* To do:
Anywhere the string "agent" shows up in the listing below, copy the line it is in.

* Input:
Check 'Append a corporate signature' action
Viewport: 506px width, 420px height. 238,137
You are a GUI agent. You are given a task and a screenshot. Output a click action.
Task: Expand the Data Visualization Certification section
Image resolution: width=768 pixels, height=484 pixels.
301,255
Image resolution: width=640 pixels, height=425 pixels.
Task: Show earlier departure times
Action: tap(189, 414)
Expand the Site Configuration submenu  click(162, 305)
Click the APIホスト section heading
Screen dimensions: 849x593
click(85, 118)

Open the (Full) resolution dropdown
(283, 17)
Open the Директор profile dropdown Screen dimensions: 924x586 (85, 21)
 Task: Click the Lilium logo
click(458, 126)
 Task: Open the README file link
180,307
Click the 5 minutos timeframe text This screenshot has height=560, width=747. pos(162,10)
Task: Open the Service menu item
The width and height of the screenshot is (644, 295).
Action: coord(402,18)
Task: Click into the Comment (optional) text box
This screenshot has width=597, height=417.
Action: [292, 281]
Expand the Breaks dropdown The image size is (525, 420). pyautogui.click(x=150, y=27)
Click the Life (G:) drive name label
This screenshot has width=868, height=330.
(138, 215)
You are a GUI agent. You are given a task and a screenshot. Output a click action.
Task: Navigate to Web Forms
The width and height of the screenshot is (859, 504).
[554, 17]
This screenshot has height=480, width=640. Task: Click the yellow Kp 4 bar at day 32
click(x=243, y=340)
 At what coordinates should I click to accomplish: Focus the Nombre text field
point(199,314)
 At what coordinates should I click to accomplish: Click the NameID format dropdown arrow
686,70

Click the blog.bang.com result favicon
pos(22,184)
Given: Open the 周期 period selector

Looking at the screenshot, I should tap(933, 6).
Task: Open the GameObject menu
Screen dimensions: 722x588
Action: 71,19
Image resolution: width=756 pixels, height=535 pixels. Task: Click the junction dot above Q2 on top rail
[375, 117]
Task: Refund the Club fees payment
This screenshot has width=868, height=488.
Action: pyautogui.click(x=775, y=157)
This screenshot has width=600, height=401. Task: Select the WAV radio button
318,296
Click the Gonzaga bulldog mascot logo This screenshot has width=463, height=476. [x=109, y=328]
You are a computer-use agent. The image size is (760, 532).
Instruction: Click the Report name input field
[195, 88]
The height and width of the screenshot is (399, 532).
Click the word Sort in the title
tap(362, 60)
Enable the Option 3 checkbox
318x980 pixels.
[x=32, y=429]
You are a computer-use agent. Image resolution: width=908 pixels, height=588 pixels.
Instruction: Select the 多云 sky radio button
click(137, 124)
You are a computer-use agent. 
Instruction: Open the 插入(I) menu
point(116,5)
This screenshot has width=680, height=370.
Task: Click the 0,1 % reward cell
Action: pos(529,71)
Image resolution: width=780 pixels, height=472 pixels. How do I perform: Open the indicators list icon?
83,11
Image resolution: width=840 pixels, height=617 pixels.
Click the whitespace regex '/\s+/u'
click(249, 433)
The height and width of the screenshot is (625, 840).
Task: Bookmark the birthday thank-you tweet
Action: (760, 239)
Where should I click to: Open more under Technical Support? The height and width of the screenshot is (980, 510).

* Answer space:
You are a GUI agent. You are given a task and a screenshot. Output a click action.
You are a GUI agent. You are given a task and a screenshot. Output a click action.
You are a computer-use agent. The image size is (760, 532).
You are a computer-use agent. Image resolution: width=908 pixels, height=588 pixels.
You are a computer-use agent. 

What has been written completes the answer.